We’re happy to announce the beta release of TabPy, a new API that enables evaluation of Python code from within a Tableau workbook.

When you use TabPy with Tableau, you can define calculated fields in Python, thereby leveraging the power of a large number of machine-learning libraries right from your visualizations.

This new Python integration in Tableau enables powerful scenarios. For example, it takes only a few lines of Python code to get the sentiment scores for reviews of products sold at an online retailer. Then you can explore the results in many ways in Tableau.

You might filter to see just the negative reviews and review their content to understand the reasons behind them. You might to get a list of customers to reach out to. Or you might visualize overall sentiment changes over time.

Other common business scenarios include:

  • Lead scoring: Create a more efficient conversion funnel by scoring your users' behavior with a predictive model.
  • Churn prediction: Learn when and why users leave, and predict and prevent it from happening.

You can easily install the TabPy server on your computer or on a remote server. Configure Tableau to connect to this service by entering the service URL and port number under Help > Settings and Performance > Manage External Service Connection in Tableau Desktop. Then you can use Python scripts as part of your calculated fields in Tableau, just as you’ve been able to do with R since Tableau 8.1.

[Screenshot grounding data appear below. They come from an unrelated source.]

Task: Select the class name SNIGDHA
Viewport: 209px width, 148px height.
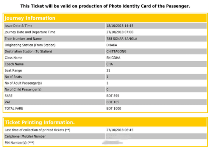Action: point(113,58)
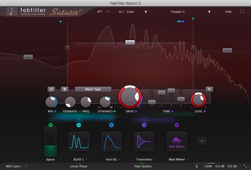The image size is (251, 170).
Task: Save the band preset with floppy icon
Action: coord(64,89)
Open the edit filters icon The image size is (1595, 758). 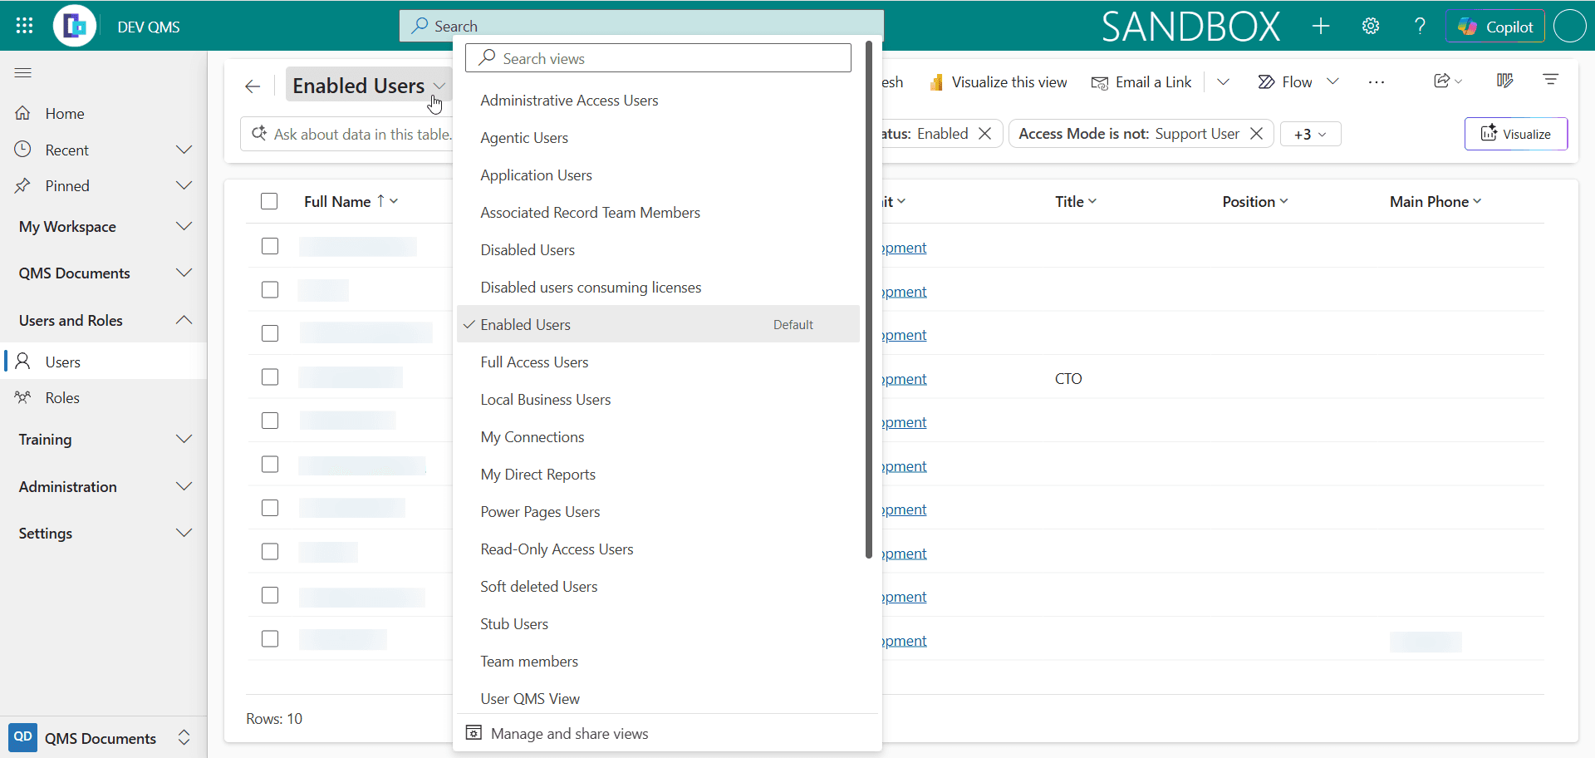(x=1550, y=80)
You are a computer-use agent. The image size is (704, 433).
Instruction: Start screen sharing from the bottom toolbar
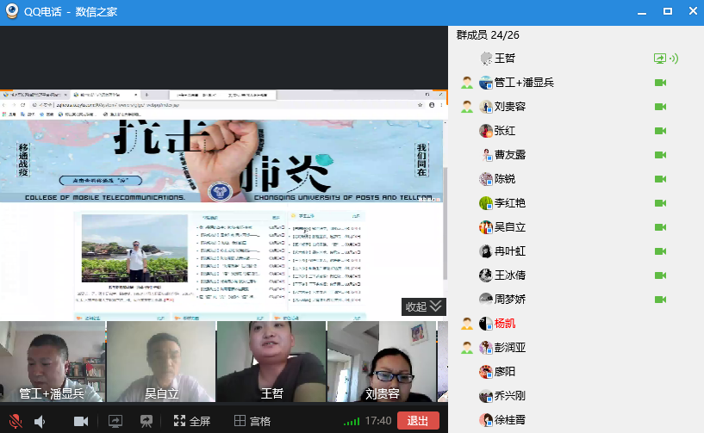(115, 421)
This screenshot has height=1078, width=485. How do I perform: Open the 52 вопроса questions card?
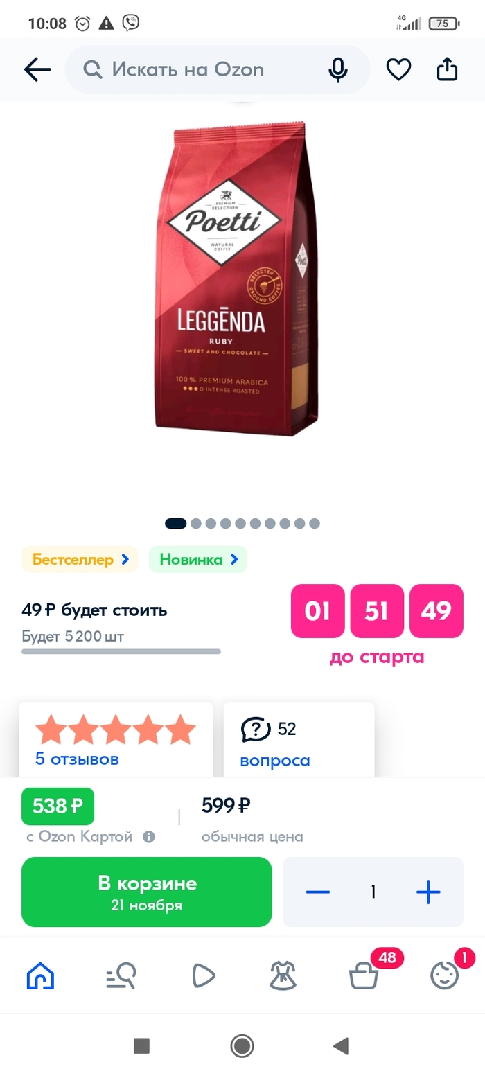click(x=299, y=739)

TabPy uses the popular Anaconda environment, which comes preinstalled and ready to use with many common Python packages including scipy, numpy, and scikit-learn. But you can install and use any Python library in your scripts.

If you have a team of data scientists developing custom models in your company, TabPy can also facilitate sharing those models with others who want to leverage them inside Tableau via published model.

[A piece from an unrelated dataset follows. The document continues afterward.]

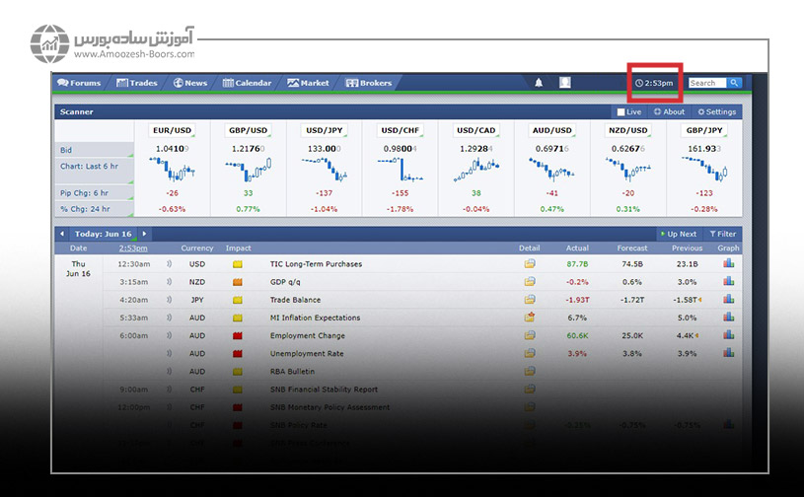The width and height of the screenshot is (804, 497).
Task: Open detail folder for MI Inflation Expectations
Action: coord(530,318)
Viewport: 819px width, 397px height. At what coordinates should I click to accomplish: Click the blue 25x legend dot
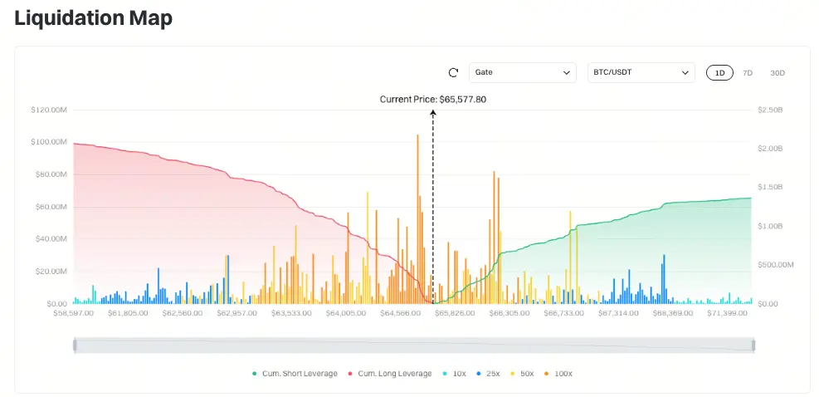click(x=479, y=374)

Once published, all it takes to run a machine-learning model is a single line of Python code in Tableau regardless of model type or complexity. You can estimate the probability of customer churn using logistic regression, multi-layer perceptron neural network, or gradient boosted trees just as easily by simply passing new data to the model.

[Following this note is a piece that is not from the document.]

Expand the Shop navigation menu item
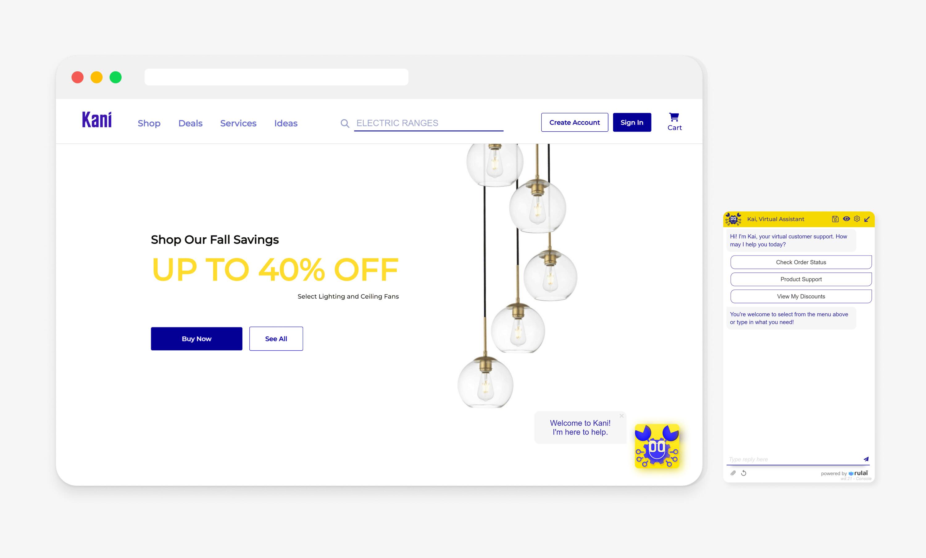Viewport: 926px width, 558px height. click(x=148, y=123)
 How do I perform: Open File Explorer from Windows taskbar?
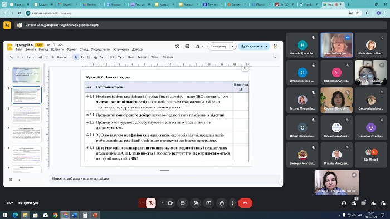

Using published models has several benefits. Complex functions become easier to maintain, share, and reuse as deployed methods in the predictive-service environment. You can improve and update the model and code behind the endpoint while the calculated field keeps working without any change. And a dashboard author does not need to know or worry about the complexities of the model behind this endpoint.

Together, Tableau and Python enable many more advanced-analytics scenarios, making your dashboards even more impactful. To learn more about TabPy and download a copy, please visit our GitHub page. Give TabPy a try, and let us know what you think at beta@tableau.com.

If you’re attending the Tableau Conference, stop by our session on TabPy to learn more and see some cool demos.

Do more with Tableau and Big Data

Find out how Tableau solves many of the problems Big Data can present to organizations of any size.
Learn more.

También podría interesarle...


This is really amazing. This opens up potential opportunities for Tableau to be used in semi-real-time applications. This can be used to call microservices or to trigger actions.

Gospel for us Pythonic lovers! Thank you Tableau! This is amazing. I cannot wait to explore this feature.

Well... Just put my hair in a bun, started a fresh pot of coffee, am rolling up my sleeves, and checking out of reality and into TabPy.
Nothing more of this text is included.